As the summer begins to wind down, kids and parents alike are preparing for the beginning of a brand-new school year. Organizing schedules, arranging carpools, picking out school clothes, checking off lists of supplies, and, of course, dealing with the back-to-school jitters. We send our children off to school where they will spend 7 hours a day with their classmates and their teachers; sadly, more time than I will spend with them at home.
I came across a quote from award-winning playwright Tony Kushner:
“Every student needs someone who says, simply, ‘You mean something. You count.’”
I can’t imagine hoping for anything better when I think of the teachers that are at the helm of my children’s education. To have someone who isn’t just reciting facts and theories by rote, but someone who cares whether they are integrating the information. Someone who is passionate about teaching their students and, ultimately, someone who can lead them to see and understand everything that makes them wonderful; someone who helps them to know their worth and their potential.
There have been many teachers over the years who did this for me (and a few notable exceptions who did not), and as I sit here reflecting on them, I see how this has become my goal as well. Helping others to experience their own potential, to create healthy relationships, to live a life without fear, and a life addicted to positive change is my greatest passion. What all of these distill down to is the profound idea offered by Mr. Kushner: You mean something.
If you are reading this, I’m sure you can think of a few people in your life who showed you the ways in which you matter. Perhaps it was a teacher, but it could also be a parent, a family member, or a friend. The person who witnessed you at your best and at your not-so-great, and still held that high vision of you, for you. Who assisted you not only in your physical or mental growth but in your emotional, and maybe even spiritual growth too.

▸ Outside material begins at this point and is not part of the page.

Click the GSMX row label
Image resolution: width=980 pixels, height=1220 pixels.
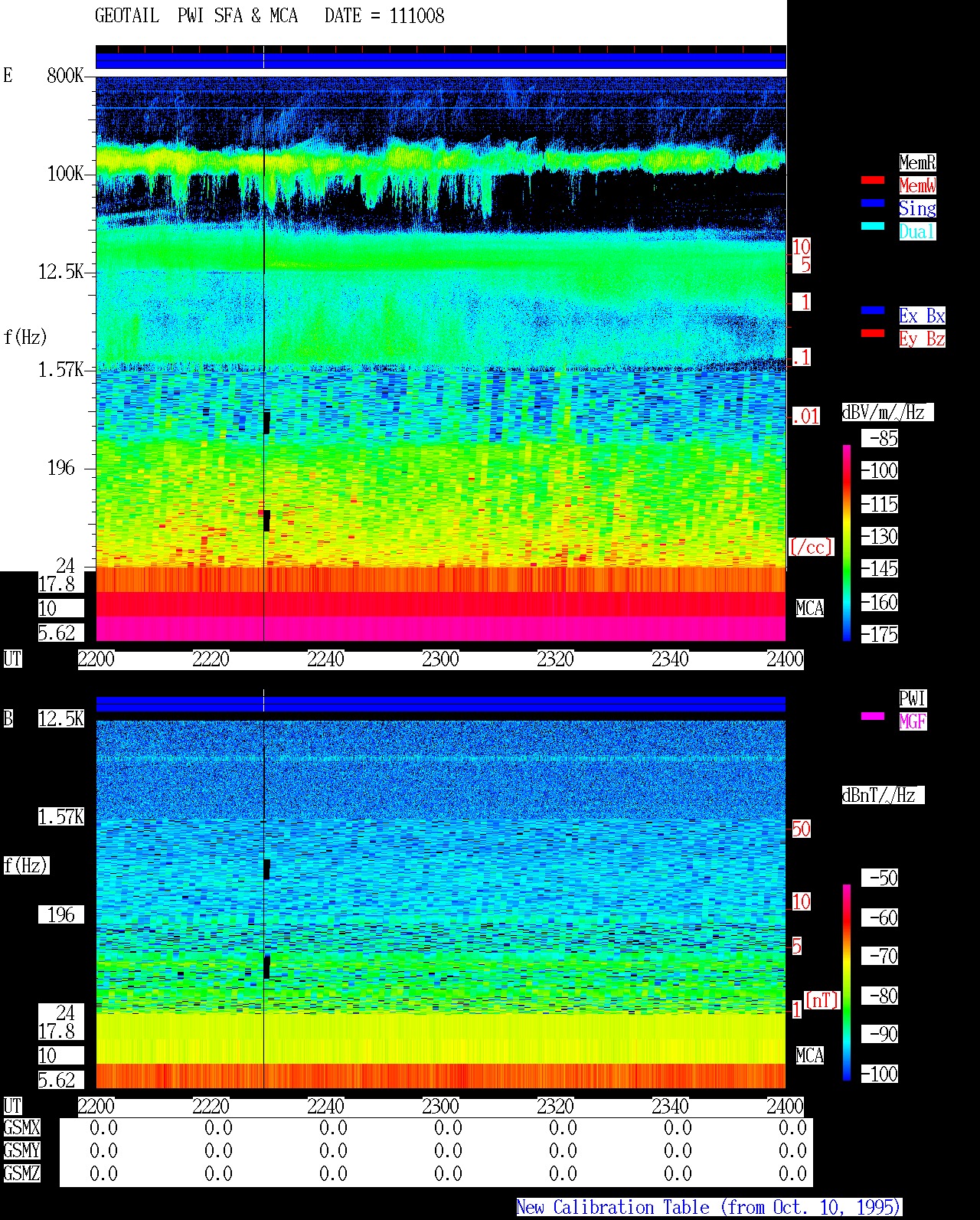21,1128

Imagine that person right now. What gift did they give you? Was it patience while you struggled to understand something? Maybe they were there rooting for you during a trying time. Or maybe they offered you hope when you thought there was none. Or believed in you when you didn’t believe in yourself.
Whatever they may have done, this person believed in your inherent value and worth. When we take on the task of growing, learning, or changing in any way, we will go through periods of challenge and opposition. This is a natural part of the process of transformation and it is often so easy to succumb to feelings of self-doubt. Kabbalah teaches that our souls are never damaged, they are whole and complete; a perfected version of ourselves is available in every moment. It is this perfected self that the best teachers reflect back to us. And it is something we can offer to everyone in our lives as well.
The Baal Shem Tov, one of the great kabbalists, says, “The way that I behave towards the world and others is how the Light of the Creator behaves towards me.” When we let those in our lives know that they matter, the Creator reminds us that the very same thing is true for us.
Imagine for a moment if every person we met throughout our day treated us this way. Better yet, think of how your life would change if you treated every person you met – from your family, friends, and co-workers with this level of human dignity and respect. The world would be a different place if it was full of people who knew their worth.
The point is, you count. You matter. You have the ability in every moment to extend kindness, to share in radical ways, and in so doing to mimic the Light of the Creator. Having an appreciation for yourself and for the fact that you matter helps you to give this gift to others—making you someone’s greatest teacher.
THOUGHT INTO ACTION
When you think of the ways that you matter, what comes to mind? Who helped you to see and know this part of yourself and how can you pay that forward in your life?